From the fifth century, the city has been a bishopric, and during the Lombardic kingdom, it was a royal city and had several privileges.
Pistoia's most splendid age begins in 1177 when it proclaims itself a free commune: in the following years it will became an important political center, erecting walls and several public and religious buildings.
Cuenca had been captured by the King of Seville, Al-Mu'tamid ibn Abbad, after the defeat of Alfonso VI of León and Castile in the battle of Sagrajas (1086), .
However, when his lands were attacked by the Almoravids, he had sent his daughter-in-law Zaida to Alfonso, offering him Cuenca in exchange of military support.
The first Christian troops had entered the city in 1093.
However, the Almoravids had captured it in 1108.
Their governor in the city had declared himself independent in 1144, followed by the whole of Murcia the following year.

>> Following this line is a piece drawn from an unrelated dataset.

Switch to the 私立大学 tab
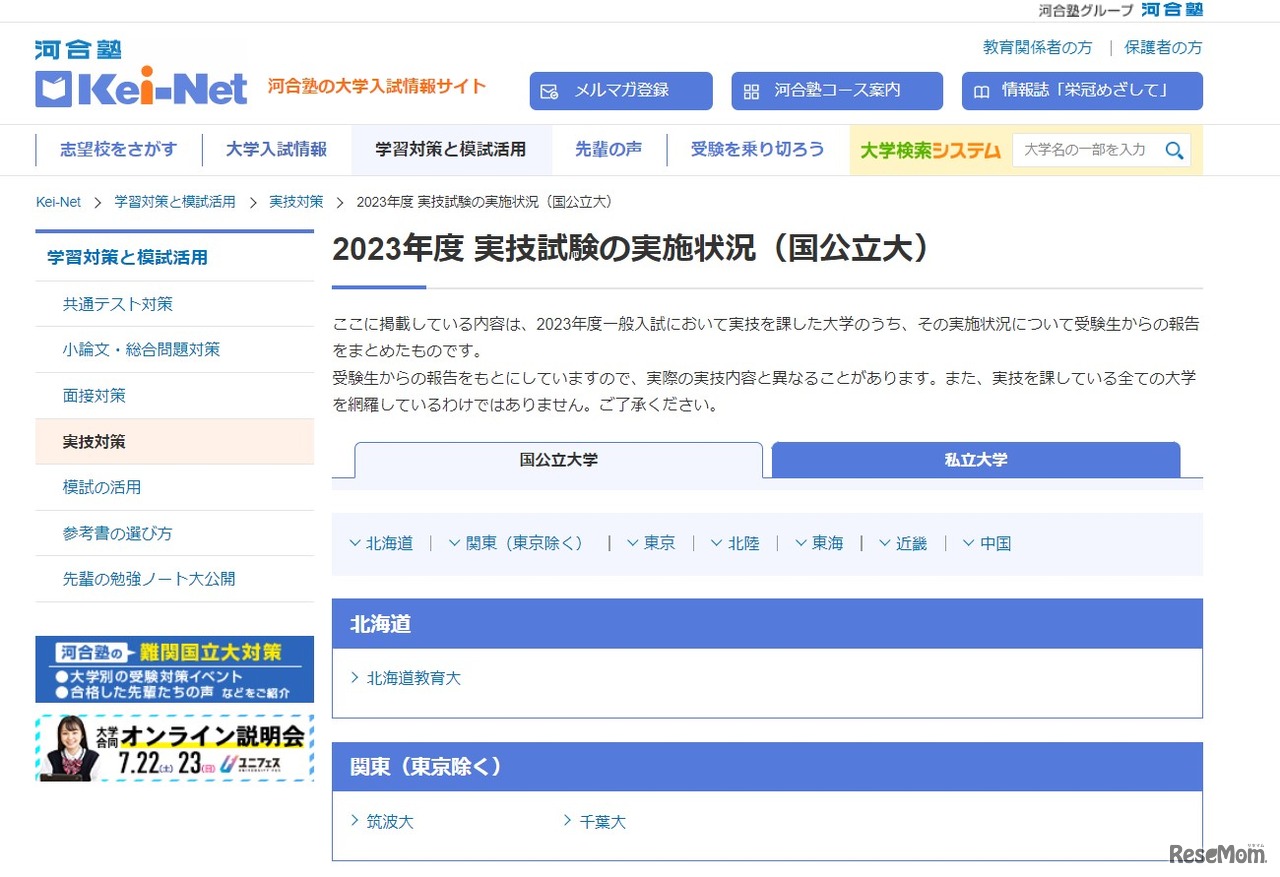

Muhammad ibn Mardanis, elected King of Cuenca, Murcia and Valencia in 1147, had had to defend his lands from the Almohad invasion until his death 1172, after which his son had to sign a pact of tributes with the newcomers.
The seventeen-year old Alfonso VIII of Castile had tried to conquer the city, but after five months of siege, had had to retreat after the arrival of troops sent by the Almohad caliph Abu Yaqub Yusuf.
Alfonso had signed a seven-years truce but when, in 1176, the Cuencans occupied some Christian lands in Huete and Uclés, Alfonso had intervened at the head of a coalition including also Ferdinand II of León, Alfonso II of Aragon and the Military Orders of Calatrava, Santiago and Montegaudio, besieging Cuenca for months starting from 1177's Epiphany.
The city's commander, Abu Bakr, sued again the support of Yaqub Yusuf, but the latter was in Africa and did not send any help.
After an unsuccessful Cuenca sortie against the Christian camp on July 27, the besieged city is conquered by Alfonso's troops on September 21, 1177, while the Muslim garrison takes refuge in the citadel.
The latter falls in October, putting an end to the Arab domination in Cuenca.
Alfonso VIII grants the city a title, and it is considered to be "Muy noble y muy leal" (Very noble and very loyal).
It is given a set of laws, the Fuero, written in Latin, that rule Cuenca's citizens, and it is considered one of the most perfectly written law codes in this period.